The statement suggests how AI is becoming central to software development. Instead of engineers spending hours writing every line manually, many may now focus on giving instructions, reviewing results, and refining code produced by machines.
Brockman, who co-founded OpenAI in 2015, said startups and founders should lean into the technology because progress is happening quickly. He also pointed to Codex, OpenAI’s coding platform, saying it has evolved from a tool mainly for software engineers into one that can support almost anyone working on a computer.
Still, Brockman made it clear that human responsibility remains important. He said OpenAI ensures a person is accountable for all code that is finally approved and merged into projects.
“That thoughtfulness of not just saying ‘oh just blindly use’ this or ‘we don’t want to use this at all.’ I think neither extreme is quite right,” he said.
OpenAI is not alone in reporting such growth. Google CEO Sundar Pichai recently said that 75 percent of new code inside Google is now generated by AI and later reviewed by engineers. Meta is also reportedly pushing similar adoption, while Anthropic CEO Dario Amodei has predicted AI may soon write nearly all code.

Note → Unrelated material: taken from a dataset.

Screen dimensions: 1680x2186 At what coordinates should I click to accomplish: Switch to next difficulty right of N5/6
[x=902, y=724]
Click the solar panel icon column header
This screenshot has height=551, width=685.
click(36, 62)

But AI coding tools are also proving to be unsafe
While AI coding promises faster development, a recent viral incident showed the risks of relying too heavily on such systems.
A small software company called PocketOS recently claimed that an AI coding agent wiped out its production database in just seconds. Founder Jer Crane said the tool, running through Cursor and powered by Anthropic’s Claude Opus model, was originally working in a testing environment when it hit a credential issue.
Instead of asking for help or stopping, the AI reportedly searched for an API token on its own and used it to run a command that deleted live production data.
According to Crane, backups stored in the same volume were also erased, leaving only a three-month-old usable backup.
The founder claimed there were no strong safeguards such as confirmation prompts, environment checks, or warning systems to stop the destructive action.
What made the case more striking was the claim that the AI later admitted it had broken safety rules by making assumptions without verification and executing a harmful action without approval.
The incident has sparked debate about whether the industry is moving faster in promoting AI coding than in building proper safety layers around it. While AI may be writing more code than ever before, but stories like this show why human engineers still matter. Even if machines generate 80 percent of the code, one wrong command can create damage no company can afford.